Release date: 1.5.2018
Changes in this release:
- This release adds the following new features:
- Support for management of passwords in AD forests that do not have trust relationship with AD forest where PDS is installed
This is done via SID mapping configuration in PDS configuration file: this configuration element allows mapping of SIDs from PDS forest (or any trusted forest) to SID from untrusted forest.
Permissions are delegated to security principals from untrusted forest and PDS then maps them to SID of caller, if appropriate mapping exists.
Note: When operation is allowed because of existing SID mapping, PDS logs additional audit event to reveal mapping that authorized the operation. - Support for Authentication Method Assurance. This is done via configuration element MandatoryGroups that specifies one or more SIDs of group that must be in user's security token so as PDS fulfills the request.
Note: If the list specifies more group SIDs, membership in just one is enough to pass this security check.
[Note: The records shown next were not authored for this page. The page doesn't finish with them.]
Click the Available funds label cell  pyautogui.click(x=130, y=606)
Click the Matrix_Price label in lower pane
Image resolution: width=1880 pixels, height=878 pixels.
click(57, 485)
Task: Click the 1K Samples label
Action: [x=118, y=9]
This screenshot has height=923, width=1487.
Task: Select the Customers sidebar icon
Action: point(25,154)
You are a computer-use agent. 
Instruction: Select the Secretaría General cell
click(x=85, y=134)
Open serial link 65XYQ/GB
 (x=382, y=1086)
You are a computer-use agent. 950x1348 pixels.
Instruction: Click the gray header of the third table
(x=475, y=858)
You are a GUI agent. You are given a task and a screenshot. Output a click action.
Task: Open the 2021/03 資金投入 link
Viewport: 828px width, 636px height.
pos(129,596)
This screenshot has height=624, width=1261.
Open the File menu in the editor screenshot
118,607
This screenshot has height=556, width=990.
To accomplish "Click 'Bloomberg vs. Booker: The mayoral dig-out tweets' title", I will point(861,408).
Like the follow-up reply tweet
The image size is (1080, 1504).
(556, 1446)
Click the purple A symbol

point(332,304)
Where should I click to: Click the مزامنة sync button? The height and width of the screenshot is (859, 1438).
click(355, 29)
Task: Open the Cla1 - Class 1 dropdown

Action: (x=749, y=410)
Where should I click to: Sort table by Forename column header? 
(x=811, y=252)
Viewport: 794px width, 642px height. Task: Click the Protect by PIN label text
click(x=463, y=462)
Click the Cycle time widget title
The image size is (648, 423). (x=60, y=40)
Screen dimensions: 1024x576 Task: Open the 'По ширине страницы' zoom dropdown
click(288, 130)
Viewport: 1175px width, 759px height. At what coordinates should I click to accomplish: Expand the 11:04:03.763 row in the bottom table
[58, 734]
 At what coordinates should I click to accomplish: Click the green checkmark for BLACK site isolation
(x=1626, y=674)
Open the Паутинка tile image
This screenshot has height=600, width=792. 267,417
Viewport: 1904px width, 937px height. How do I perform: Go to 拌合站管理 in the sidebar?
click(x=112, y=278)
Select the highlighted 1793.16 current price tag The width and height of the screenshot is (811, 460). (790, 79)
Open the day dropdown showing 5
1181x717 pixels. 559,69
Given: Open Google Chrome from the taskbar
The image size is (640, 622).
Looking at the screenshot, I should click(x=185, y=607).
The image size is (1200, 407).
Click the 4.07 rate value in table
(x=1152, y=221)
- Support for management of passwords in AD forests that do not have trust relationship with AD forest where PDS is installed
- This release fixes the following bugs:
- Bug in license validation that under certain rare conditions, wrongly reported PDS forest as unlicensed
- Also, parameter name for managed account in ResetManagedAccountPassword was changed from 'Name' to 'AccountName' to unify parameter naming.